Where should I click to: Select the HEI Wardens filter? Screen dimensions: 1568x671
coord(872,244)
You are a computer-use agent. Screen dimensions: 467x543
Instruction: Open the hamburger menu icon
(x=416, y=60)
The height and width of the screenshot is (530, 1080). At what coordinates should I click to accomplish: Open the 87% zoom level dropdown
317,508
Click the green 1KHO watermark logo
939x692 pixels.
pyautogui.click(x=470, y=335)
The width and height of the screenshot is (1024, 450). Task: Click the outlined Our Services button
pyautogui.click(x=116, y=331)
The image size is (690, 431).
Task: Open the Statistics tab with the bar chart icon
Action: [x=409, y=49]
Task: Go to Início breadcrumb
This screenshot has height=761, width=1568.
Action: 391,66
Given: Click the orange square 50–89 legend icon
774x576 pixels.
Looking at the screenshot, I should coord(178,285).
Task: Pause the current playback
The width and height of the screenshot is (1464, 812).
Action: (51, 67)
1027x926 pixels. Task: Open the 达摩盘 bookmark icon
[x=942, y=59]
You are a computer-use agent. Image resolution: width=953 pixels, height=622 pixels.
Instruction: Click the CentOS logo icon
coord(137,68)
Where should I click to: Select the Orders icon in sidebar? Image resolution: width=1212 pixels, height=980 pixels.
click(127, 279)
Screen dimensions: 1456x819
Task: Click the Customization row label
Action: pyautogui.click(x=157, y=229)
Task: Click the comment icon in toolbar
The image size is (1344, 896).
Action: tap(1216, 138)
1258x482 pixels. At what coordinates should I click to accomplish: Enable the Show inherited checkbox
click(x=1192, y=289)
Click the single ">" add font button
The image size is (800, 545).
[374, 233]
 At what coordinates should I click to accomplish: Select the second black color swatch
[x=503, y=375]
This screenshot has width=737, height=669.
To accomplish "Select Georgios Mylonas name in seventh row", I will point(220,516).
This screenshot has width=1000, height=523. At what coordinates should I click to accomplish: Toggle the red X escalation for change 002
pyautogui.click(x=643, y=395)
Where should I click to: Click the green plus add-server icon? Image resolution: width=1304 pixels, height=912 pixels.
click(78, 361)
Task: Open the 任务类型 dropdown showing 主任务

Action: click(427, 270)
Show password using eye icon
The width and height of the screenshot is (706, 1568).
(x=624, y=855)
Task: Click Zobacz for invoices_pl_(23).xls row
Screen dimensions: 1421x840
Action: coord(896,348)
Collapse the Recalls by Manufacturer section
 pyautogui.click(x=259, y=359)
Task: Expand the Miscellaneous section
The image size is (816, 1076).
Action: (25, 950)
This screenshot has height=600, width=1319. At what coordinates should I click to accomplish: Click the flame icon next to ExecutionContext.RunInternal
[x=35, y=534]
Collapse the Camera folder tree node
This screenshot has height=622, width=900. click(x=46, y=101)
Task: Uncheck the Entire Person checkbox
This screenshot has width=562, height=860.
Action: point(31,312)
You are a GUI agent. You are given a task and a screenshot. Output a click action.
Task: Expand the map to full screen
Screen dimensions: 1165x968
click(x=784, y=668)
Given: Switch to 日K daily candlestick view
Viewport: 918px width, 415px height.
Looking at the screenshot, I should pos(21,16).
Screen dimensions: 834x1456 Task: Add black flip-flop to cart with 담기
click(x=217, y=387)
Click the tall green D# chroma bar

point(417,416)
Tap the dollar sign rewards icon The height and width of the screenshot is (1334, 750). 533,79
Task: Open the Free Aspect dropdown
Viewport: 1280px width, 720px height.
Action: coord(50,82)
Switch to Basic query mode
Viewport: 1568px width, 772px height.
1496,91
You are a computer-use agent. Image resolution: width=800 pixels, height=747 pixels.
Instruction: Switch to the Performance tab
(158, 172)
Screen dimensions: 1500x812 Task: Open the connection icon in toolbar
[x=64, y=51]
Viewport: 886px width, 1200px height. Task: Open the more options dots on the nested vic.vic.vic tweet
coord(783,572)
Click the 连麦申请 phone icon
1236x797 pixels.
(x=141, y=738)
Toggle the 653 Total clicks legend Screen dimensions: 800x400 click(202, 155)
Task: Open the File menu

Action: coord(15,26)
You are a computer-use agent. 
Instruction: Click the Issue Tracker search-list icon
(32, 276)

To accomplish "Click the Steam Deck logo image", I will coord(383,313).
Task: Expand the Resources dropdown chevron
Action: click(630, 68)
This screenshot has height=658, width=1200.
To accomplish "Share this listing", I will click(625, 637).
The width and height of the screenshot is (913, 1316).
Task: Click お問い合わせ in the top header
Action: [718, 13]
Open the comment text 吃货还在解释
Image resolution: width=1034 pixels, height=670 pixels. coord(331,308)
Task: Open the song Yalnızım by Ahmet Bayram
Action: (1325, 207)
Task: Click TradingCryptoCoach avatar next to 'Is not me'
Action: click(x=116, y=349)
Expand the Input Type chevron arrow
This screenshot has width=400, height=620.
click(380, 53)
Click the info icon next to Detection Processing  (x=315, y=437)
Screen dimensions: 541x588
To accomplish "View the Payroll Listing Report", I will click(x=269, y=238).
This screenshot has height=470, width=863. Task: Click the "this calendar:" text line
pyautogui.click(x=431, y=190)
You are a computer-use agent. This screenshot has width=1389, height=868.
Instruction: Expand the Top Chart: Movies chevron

■ **Assigned task**
From the first record to the last, print each one exactly.

■ **Answer to the exercise**
Where should I click to: Select the HEI Wardens filter? Screen dimensions: 1568x671
coord(872,244)
You are a computer-use agent. Screen dimensions: 467x543
Instruction: Open the hamburger menu icon
(x=416, y=60)
The height and width of the screenshot is (530, 1080). At what coordinates should I click to accomplish: Open the 87% zoom level dropdown
317,508
Click the green 1KHO watermark logo
939x692 pixels.
pyautogui.click(x=470, y=335)
The width and height of the screenshot is (1024, 450). Task: Click the outlined Our Services button
pyautogui.click(x=116, y=331)
The image size is (690, 431).
Task: Open the Statistics tab with the bar chart icon
Action: [x=409, y=49]
Task: Go to Início breadcrumb
This screenshot has height=761, width=1568.
Action: 391,66
Given: Click the orange square 50–89 legend icon
774x576 pixels.
Looking at the screenshot, I should coord(178,285).
Task: Pause the current playback
The width and height of the screenshot is (1464, 812).
Action: (51, 67)
1027x926 pixels. Task: Open the 达摩盘 bookmark icon
[x=942, y=59]
You are a computer-use agent. Image resolution: width=953 pixels, height=622 pixels.
Instruction: Click the CentOS logo icon
coord(137,68)
Where should I click to: Select the Orders icon in sidebar? Image resolution: width=1212 pixels, height=980 pixels.
click(127, 279)
Screen dimensions: 1456x819
Task: Click the Customization row label
Action: pyautogui.click(x=157, y=229)
Task: Click the comment icon in toolbar
The image size is (1344, 896).
Action: tap(1216, 138)
1258x482 pixels. At what coordinates should I click to accomplish: Enable the Show inherited checkbox
click(x=1192, y=289)
Click the single ">" add font button
The image size is (800, 545).
[374, 233]
 At what coordinates should I click to accomplish: Select the second black color swatch
[x=503, y=375]
This screenshot has width=737, height=669.
To accomplish "Select Georgios Mylonas name in seventh row", I will point(220,516).
This screenshot has width=1000, height=523. At what coordinates should I click to accomplish: Toggle the red X escalation for change 002
pyautogui.click(x=643, y=395)
Where should I click to: Click the green plus add-server icon? Image resolution: width=1304 pixels, height=912 pixels.
click(78, 361)
Task: Open the 任务类型 dropdown showing 主任务

Action: click(427, 270)
Show password using eye icon
The width and height of the screenshot is (706, 1568).
(x=624, y=855)
Task: Click Zobacz for invoices_pl_(23).xls row
Screen dimensions: 1421x840
Action: coord(896,348)
Collapse the Recalls by Manufacturer section
 pyautogui.click(x=259, y=359)
Task: Expand the Miscellaneous section
The image size is (816, 1076).
Action: (25, 950)
This screenshot has height=600, width=1319. At what coordinates should I click to accomplish: Click the flame icon next to ExecutionContext.RunInternal
[x=35, y=534]
Collapse the Camera folder tree node
This screenshot has height=622, width=900. click(x=46, y=101)
Task: Uncheck the Entire Person checkbox
This screenshot has width=562, height=860.
Action: point(31,312)
You are a GUI agent. You are given a task and a screenshot. Output a click action.
Task: Expand the map to full screen
Screen dimensions: 1165x968
click(x=784, y=668)
Given: Switch to 日K daily candlestick view
Viewport: 918px width, 415px height.
Looking at the screenshot, I should pos(21,16).
Screen dimensions: 834x1456 Task: Add black flip-flop to cart with 담기
click(x=217, y=387)
Click the tall green D# chroma bar

point(417,416)
Tap the dollar sign rewards icon The height and width of the screenshot is (1334, 750). 533,79
Task: Open the Free Aspect dropdown
Viewport: 1280px width, 720px height.
Action: coord(50,82)
Switch to Basic query mode
Viewport: 1568px width, 772px height.
1496,91
You are a computer-use agent. Image resolution: width=800 pixels, height=747 pixels.
Instruction: Switch to the Performance tab
(158, 172)
Screen dimensions: 1500x812 Task: Open the connection icon in toolbar
[x=64, y=51]
Viewport: 886px width, 1200px height. Task: Open the more options dots on the nested vic.vic.vic tweet
coord(783,572)
Click the 连麦申请 phone icon
1236x797 pixels.
(x=141, y=738)
Toggle the 653 Total clicks legend Screen dimensions: 800x400 click(202, 155)
Task: Open the File menu

Action: coord(15,26)
You are a computer-use agent. 
Instruction: Click the Issue Tracker search-list icon
(32, 276)

To accomplish "Click the Steam Deck logo image", I will coord(383,313).
Task: Expand the Resources dropdown chevron
Action: click(630, 68)
This screenshot has height=658, width=1200.
To accomplish "Share this listing", I will click(625, 637).
The width and height of the screenshot is (913, 1316).
Task: Click お問い合わせ in the top header
Action: [718, 13]
Open the comment text 吃货还在解释
Image resolution: width=1034 pixels, height=670 pixels. coord(331,308)
Task: Open the song Yalnızım by Ahmet Bayram
Action: (1325, 207)
Task: Click TradingCryptoCoach avatar next to 'Is not me'
Action: click(x=116, y=349)
Expand the Input Type chevron arrow
This screenshot has width=400, height=620.
click(380, 53)
Click the info icon next to Detection Processing  (x=315, y=437)
Screen dimensions: 541x588
To accomplish "View the Payroll Listing Report", I will click(x=269, y=238).
This screenshot has height=470, width=863. Task: Click the "this calendar:" text line
pyautogui.click(x=431, y=190)
You are a computer-use agent. This screenshot has width=1389, height=868.
Instruction: Expand the Top Chart: Movies chevron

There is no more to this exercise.